A study released in early 2018 by the Proceedings of the National Academy of Sciences found that 37 percent of drainage basins in the United States have been altered by salinity over the past century.
“The greatest threat to irrigated agriculture in the world is salinization,” said Timothy Gates, a professor of civil and environmental engineering at Colorado State University. Gates has worked on the Arkansas River, Colorado’s saltiest, for years.
All water, even rainwater, contains salt. When applied to crops (or urban lawns and gardens), plants absorb the water and leave the salts behind, which accumulate over time. In the modern world, agricultural runoff contributes to salinity, as does the increasing use of de-icing compounds on roads.
But it may be in part state water policies that are driving salinization on the South Platte. As drought-prone Colorado focuses on conservation, water is reused more and more. Each use adds a certain amount of salt to the water it pulls from upstream. And while water quality regulations exist for things like uranium, selenium and nitrogen, there are no guidelines for TDS and their effects on agriculture, O’Brien and Gates said.
When Denver gets its water from mountain snowpacks, it is almost as pure as it can be, O’Brien said, at about 100-200 parts per million of TDS. By the time the city pumps treated wastewater back into the South Platte, it’s closer to 500-600 ppm. (Denver Water and the Metro Wastewater Reclamation District declined to confirm TDS levels.)
Downstream of Denver, on its way to Nebraska, the South Platte winds its way past hundreds of miles of roads, farm fields, stockyards, and oil and gas wells. It passes near or through the towns of Brighton, Fort Lupton, Greeley, Fort Morgan, and Brush before it reaches the corn, bean and alfalfa fields of Sterling.
Each city, each wastewater treatment plant, each roadway “keeps adding to that salt load,” O’Brien said. “Salinity is increasing all the way through the basin.”
But Jim McQuarrie, director of strategy and innovation at Metro Wastewater, said wastewater treatment plants can and do improve the quality of the water they treat. For instance, the water Metro puts back into the South Platte has less magnesium and chloride than the water it takes in. “We actually net improve [those] salts.”
McQuarrie said discussions are ongoing about how to improve on all fronts when it comes to salinity: “Wherever there are opportunities for us to avoid unnecessary addition of TDS, we are working on that now.”
By some measures water coming from upstream has improved over the years, said Jim Yahn, manager of the North Sterling Irrigation District. In his region, nitrates from fertilizers used to cause algae and moss growth in rivers and reservoirs, but the problem has dissipated in recent years.
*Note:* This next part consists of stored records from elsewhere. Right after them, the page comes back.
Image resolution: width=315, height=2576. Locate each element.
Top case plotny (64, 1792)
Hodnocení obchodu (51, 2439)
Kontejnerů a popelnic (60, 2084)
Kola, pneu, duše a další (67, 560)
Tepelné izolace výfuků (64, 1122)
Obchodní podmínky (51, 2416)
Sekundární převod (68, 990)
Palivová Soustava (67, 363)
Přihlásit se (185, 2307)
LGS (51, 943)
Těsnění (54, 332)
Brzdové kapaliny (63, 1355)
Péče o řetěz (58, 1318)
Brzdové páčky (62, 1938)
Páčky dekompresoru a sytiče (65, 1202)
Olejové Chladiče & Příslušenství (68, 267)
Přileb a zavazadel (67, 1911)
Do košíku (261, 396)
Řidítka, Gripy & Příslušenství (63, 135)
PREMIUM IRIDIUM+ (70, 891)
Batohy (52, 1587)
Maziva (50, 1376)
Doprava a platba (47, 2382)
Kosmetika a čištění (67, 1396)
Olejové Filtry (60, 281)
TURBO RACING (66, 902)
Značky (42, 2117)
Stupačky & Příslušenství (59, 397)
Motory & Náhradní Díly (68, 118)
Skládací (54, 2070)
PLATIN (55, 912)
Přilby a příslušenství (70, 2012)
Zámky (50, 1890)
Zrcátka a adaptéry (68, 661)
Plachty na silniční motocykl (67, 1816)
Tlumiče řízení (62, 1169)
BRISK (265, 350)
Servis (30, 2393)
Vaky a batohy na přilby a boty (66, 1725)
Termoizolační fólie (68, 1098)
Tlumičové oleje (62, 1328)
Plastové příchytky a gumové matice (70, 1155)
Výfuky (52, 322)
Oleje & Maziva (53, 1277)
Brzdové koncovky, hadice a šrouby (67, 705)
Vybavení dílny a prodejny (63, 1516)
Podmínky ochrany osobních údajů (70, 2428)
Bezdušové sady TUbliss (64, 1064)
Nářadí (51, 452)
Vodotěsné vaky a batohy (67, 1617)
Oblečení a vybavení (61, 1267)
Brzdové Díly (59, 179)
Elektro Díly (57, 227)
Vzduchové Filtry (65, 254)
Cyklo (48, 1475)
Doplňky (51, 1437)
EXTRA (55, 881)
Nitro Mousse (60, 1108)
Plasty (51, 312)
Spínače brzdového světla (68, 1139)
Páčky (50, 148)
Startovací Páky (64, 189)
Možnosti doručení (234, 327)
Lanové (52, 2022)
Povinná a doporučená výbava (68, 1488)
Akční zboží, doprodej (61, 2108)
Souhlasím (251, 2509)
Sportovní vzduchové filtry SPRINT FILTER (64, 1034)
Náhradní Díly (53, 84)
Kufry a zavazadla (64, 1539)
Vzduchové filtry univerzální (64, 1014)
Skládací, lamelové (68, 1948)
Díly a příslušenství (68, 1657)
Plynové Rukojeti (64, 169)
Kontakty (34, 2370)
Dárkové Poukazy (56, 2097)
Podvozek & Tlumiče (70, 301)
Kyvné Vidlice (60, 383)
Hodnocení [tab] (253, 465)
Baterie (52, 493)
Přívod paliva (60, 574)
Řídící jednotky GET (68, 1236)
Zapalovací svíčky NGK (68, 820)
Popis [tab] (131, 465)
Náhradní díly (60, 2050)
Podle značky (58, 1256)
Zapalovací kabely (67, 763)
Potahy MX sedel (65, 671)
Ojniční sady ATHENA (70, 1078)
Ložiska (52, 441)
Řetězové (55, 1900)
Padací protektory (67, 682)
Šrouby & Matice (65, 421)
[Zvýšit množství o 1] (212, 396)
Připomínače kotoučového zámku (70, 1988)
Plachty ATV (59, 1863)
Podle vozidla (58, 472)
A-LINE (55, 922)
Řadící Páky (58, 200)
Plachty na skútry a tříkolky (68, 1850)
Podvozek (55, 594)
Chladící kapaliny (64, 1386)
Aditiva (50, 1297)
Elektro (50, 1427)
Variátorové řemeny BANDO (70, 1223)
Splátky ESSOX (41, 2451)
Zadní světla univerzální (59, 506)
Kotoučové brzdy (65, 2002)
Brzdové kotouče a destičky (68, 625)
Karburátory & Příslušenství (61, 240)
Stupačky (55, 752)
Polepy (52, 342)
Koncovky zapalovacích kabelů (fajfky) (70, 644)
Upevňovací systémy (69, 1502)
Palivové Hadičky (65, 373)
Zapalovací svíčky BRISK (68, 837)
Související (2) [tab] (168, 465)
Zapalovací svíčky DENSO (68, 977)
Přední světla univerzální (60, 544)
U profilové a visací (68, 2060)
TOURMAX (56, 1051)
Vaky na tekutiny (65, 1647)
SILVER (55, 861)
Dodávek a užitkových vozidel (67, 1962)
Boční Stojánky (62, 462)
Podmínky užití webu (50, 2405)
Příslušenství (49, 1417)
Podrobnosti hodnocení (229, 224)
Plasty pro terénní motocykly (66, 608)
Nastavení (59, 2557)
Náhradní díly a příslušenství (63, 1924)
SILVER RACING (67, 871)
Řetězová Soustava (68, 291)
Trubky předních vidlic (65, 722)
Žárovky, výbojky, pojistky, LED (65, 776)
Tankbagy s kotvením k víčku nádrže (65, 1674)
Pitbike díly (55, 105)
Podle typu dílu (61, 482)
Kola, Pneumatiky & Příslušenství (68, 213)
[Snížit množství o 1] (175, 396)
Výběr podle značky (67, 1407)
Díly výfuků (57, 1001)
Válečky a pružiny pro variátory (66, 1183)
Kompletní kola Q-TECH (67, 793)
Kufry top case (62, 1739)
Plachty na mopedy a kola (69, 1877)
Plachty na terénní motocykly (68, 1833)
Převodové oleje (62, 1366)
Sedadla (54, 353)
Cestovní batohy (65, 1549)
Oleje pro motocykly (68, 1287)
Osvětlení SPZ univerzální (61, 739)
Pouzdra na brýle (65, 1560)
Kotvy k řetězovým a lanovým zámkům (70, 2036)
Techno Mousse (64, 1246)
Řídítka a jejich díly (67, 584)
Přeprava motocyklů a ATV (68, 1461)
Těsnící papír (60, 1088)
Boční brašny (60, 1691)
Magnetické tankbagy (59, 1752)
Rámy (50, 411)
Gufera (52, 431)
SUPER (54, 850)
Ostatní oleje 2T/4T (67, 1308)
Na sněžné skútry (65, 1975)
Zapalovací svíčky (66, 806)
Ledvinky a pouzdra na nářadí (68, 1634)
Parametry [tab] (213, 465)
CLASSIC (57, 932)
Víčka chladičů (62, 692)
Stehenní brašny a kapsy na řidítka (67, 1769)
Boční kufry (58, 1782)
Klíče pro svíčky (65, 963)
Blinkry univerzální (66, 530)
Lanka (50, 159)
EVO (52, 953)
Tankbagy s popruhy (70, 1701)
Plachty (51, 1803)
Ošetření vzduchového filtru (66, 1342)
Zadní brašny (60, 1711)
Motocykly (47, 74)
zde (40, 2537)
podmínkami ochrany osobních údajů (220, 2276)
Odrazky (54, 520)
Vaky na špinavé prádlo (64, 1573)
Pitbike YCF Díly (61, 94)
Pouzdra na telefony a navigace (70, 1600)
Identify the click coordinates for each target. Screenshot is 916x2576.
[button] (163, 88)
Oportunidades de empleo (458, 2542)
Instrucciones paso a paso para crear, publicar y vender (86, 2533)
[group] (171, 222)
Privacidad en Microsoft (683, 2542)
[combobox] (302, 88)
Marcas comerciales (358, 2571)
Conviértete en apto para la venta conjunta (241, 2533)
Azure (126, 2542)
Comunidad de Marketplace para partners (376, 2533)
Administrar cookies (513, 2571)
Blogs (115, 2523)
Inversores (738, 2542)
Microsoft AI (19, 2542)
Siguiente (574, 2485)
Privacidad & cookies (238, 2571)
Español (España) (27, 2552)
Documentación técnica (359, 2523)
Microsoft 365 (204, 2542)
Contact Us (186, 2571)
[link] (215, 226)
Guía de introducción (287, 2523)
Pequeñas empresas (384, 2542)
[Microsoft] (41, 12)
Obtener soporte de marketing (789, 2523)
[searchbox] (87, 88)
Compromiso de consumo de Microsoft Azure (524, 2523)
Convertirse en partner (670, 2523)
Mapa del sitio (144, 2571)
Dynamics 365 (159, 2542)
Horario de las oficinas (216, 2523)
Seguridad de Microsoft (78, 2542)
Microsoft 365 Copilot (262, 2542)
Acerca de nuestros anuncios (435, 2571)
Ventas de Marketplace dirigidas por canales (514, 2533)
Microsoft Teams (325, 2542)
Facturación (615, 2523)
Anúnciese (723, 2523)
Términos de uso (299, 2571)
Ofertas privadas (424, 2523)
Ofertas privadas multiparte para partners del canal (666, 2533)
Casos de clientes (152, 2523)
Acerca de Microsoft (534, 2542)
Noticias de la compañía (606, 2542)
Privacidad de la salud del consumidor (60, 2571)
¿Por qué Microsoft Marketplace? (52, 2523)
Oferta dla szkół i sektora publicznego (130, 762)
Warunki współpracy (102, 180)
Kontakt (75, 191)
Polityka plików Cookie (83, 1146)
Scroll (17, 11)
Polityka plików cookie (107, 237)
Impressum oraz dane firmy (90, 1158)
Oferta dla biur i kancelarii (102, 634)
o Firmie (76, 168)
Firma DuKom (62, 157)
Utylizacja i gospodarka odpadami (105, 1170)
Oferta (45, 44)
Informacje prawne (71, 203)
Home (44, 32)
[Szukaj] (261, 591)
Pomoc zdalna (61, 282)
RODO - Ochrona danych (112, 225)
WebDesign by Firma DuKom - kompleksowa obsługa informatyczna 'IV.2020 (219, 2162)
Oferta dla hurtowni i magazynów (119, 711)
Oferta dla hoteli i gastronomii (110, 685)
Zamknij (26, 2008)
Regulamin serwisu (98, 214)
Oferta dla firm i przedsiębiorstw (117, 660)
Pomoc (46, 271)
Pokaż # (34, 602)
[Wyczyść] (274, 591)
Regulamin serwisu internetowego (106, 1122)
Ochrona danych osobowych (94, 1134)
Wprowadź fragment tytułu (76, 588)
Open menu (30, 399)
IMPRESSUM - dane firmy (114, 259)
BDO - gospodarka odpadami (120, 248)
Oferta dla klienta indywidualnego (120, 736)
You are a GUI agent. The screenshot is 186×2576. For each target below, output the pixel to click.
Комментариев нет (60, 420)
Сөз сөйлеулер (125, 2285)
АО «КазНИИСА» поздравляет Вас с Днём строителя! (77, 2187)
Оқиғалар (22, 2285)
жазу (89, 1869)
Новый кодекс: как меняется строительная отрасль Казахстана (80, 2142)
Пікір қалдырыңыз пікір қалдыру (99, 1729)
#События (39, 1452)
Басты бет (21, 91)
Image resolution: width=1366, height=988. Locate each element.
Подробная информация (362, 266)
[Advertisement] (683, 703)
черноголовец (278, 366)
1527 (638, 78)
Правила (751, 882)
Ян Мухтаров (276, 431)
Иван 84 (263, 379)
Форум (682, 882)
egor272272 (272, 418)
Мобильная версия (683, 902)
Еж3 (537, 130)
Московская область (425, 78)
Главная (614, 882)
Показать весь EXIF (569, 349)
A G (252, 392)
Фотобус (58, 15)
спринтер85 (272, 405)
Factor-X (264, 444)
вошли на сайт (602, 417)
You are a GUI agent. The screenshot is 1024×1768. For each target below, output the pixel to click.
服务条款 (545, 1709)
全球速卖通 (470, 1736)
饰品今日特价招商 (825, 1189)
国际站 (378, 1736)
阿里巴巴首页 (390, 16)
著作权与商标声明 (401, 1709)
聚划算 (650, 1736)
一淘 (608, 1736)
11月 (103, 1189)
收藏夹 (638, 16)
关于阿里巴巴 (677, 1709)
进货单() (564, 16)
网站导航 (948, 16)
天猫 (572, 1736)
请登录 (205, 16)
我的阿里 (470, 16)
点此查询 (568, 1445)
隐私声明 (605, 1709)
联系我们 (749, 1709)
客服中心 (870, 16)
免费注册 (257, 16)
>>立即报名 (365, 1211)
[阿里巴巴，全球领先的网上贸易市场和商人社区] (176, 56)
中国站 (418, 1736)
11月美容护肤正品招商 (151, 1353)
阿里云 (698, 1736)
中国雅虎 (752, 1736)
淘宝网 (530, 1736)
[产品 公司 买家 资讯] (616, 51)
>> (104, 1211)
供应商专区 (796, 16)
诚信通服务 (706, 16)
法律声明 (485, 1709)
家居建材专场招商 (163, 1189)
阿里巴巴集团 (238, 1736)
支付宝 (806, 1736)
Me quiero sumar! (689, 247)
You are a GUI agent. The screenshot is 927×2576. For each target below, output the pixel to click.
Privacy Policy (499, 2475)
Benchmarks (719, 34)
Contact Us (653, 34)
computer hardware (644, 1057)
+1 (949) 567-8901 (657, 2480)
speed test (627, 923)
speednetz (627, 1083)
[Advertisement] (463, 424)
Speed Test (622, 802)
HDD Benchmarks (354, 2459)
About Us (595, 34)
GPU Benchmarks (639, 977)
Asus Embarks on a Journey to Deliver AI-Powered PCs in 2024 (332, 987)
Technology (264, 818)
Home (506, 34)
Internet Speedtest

“With increased regulation on municipal effluent,” said Yahn, referencing the outflow that comes from upstream wastewater treatment plants, “the water quality is better in a lot of ways.”
And despite the few crusty patches of field surrounding Sterling, he said farmers aren’t yet worried, though they are looking forward to what the data has to say.
The study is scheduled to be completed in late October.
Correction: Due to an editing error, an earlier version of this story misstated the measurement of TDS.